Removing u in list

Brian Li picture Brian Li · Mar 19, 2012 · Viewed 165.5k times · Source

I have read up on remove the character 'u' in a list but I am using google app engine and it does not seem to work!

def get(self):
    players = db.GqlQuery("SELECT * FROM Player")
    print players
    playerInfo  = {}

    test = []

    for player in players:
        email =  player.email
        gem =  str(player.gem)
        a = "{email:"+email + ",gem:" +gem +"}"

        test.append(a)


    ast.literal_eval(json.dumps(test))
    print test

Final output:

[u'{email:[email protected],gem:0}', u'{email:test,gem:0}', u'{email:test,gem:0}', u'{email:test,gem:0}', u'{email:test,gem:0}', u'{email:test1,gem:0}']

Answer

unwind picture unwind · Mar 19, 2012

That 'u' is part of the external representation of the string, meaning it's a Unicode string as opposed to a byte string. It's not in the string, it's part of the type.

As an example, you can create a new Unicode string literal by using the same synax. For instance:

>>> sandwich = u"smörgås"
>>> sandwich
u'sm\xf6rg\xe5s'

This creates a new Unicode string whose value is the Swedish word for sandwich. You can see that the non-English characters are represented by their Unicode code points, ö is \xf6 and å is \xe5. The 'u' prefix appears just like in your example to signify that this string holds Unicode text.

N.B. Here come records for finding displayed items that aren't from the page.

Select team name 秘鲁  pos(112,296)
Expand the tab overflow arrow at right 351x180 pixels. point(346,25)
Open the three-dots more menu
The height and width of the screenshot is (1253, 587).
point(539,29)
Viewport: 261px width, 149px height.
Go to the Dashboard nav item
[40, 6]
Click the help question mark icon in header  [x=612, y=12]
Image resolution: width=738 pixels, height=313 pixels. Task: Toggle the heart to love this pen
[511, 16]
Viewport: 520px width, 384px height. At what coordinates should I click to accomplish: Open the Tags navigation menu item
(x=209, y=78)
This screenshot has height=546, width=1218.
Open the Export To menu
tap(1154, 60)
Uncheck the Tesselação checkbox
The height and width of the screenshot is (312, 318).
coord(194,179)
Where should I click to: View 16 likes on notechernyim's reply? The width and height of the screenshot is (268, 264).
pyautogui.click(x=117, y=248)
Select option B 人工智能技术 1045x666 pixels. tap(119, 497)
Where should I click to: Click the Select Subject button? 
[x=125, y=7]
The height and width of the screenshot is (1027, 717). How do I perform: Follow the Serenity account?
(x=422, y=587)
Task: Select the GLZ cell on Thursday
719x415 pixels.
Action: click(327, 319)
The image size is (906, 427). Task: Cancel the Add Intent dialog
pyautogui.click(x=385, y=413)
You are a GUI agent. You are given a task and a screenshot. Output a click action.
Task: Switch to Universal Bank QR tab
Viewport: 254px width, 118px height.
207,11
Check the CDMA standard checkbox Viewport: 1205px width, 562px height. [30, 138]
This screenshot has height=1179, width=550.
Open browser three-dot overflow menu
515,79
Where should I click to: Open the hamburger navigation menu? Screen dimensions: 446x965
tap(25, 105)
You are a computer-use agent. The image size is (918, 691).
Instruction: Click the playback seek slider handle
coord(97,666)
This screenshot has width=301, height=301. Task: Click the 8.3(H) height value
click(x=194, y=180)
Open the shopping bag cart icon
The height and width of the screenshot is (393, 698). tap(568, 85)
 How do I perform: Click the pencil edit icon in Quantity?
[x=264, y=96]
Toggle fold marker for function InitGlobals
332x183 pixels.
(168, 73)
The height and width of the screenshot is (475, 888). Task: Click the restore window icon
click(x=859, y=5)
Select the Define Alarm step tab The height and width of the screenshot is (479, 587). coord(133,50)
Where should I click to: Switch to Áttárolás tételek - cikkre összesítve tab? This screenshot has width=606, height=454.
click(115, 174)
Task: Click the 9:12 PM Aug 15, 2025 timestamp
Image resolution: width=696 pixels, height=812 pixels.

To get rid of those, you need to encode the Unicode string into some byte-oriented representation, such as UTF-8. You can do that with e.g.:

>>> sandwich.encode("utf-8")
'sm\xc3\xb6rg\xc3\xa5s'

Here, we get a new string without the prefix 'u', since this is a byte string. It contains the bytes representing the characters of the Unicode string, with the Swedish characters resulting in multiple bytes due to the wonders of the UTF-8 encoding.